One of my readers, Magnus, wrote in a previous combox here (link):
This whole idea that we make choices independent of our nature is foreign to Scripture.
A good man out of the good treasure of his heart bringeth forth that which is good; and an evil man out of the evil treasure of his heart bringeth forth that which is evil: for of the abundance of the heart his mouth speaketh. Luke 6:45
Yet if one holds to LFW you must deny this truth, even though it is revealed throughout the pages of Scripture. So if I have to choose between a philosophical construct [LFW] or what the Bible clearly teaches, I will stick with the Bible.
I mostly agree with what Magnus has to say, but I want to offer a few additional comments.
1) The fact that there is a causal explanation for human actions (including decisions) negates the idea that human actions (including decisions) are uncaused.
2) One attempted evasion of the conclusion that causal explanations negate Libertarian Free Will (LFW) (as opposed to simple, compatible free will) is to claim that causal explanations are ex post only. That is to say, if we pick up the donut, the cause is our hunger, but if we leave it on the table, the cause is our vanity: we could have gone either way, and we call the desire the cause, if it prevailed in that instance. Such an evasion, though, doesn't jive with the "fruit of the tree" analogy in Scripture. No one would say that the tree becomes a pear tree by bearing pears. Instead, we all know that the tree bears pears because it is a pear tree - the nature of the tree is the causal explanation for the species of its fruit - an ex ante explanation.
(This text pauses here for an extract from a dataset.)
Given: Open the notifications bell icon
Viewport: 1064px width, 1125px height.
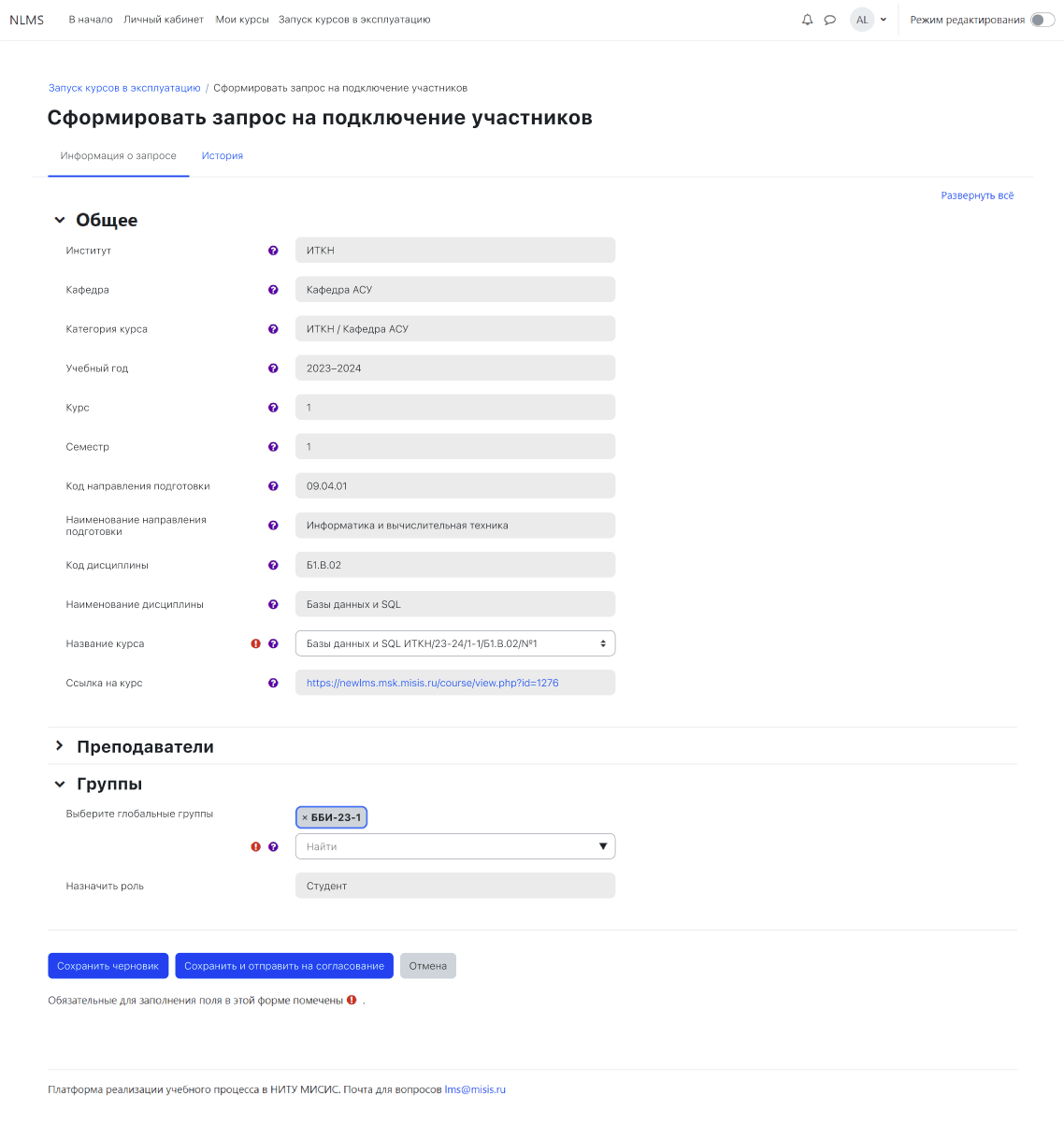Looking at the screenshot, I should (x=808, y=20).
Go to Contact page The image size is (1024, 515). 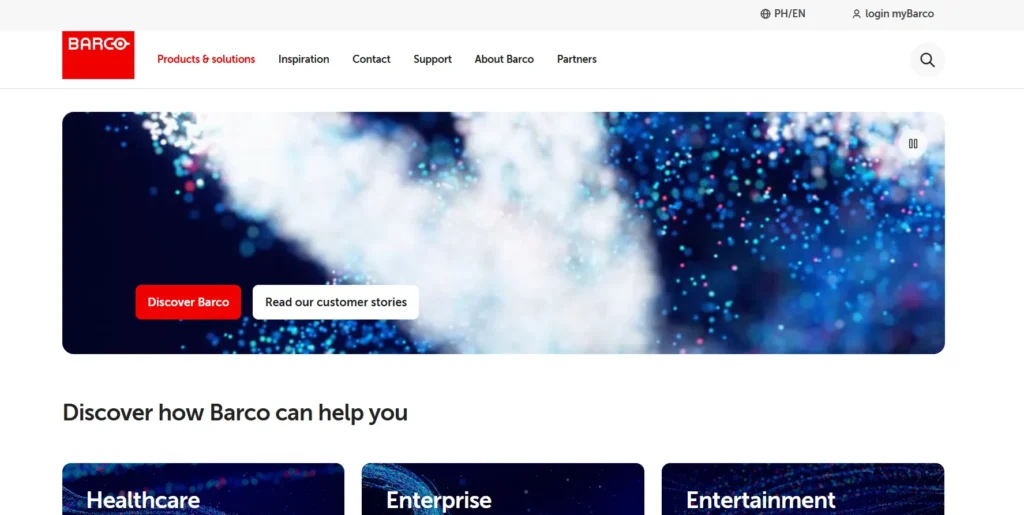coord(372,59)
3) Another attempted evasion of the conclusion that such causal explanations negate LFW is to provide a counter-analogy in which the nature serves as some sort of guardrails, limiting choices but not actually determining specific choices (the precise choices being the expanse of road between the guardrails). Thus, in the counter-analogy, we can choose to drive in the right or left lane, even if we cannot drive over the cliff.
The primary problem with the counter-analogy is that one of the usual accompanying principles and intuitive grounds for accepting LFW is the claim that "free will" is connected with moral responsibility. The "fruit of the tree" analogy from Scripture indicates that "good" vs. "bad" is a function of nature. Even if there is "free will" (of some libertarian kind) among different good options or different bad options, if there is no libertarian free will (LFW) between good and bad, then LFW is clearly not relevant to the issue of moral responsibility - a conclusion that practically eviscerates LFW, even if it theoretically permits the continued existence of some form of partial libertarian free will.
A secondary problem with the counter-analogy is that it seems to be simply a new example of special pleading. If the "choice" between good and bad is a nature-determined choice, why would we expect that the morally less significant choice between "greater good and lesser good" or between two indifferently good options is not also somehow determined? If the answer, is "but they could be" or "but you haven't proved they aren't," so be it. The burden of proof of the existence of supposed LFW is on its advocates, not the other way 'round.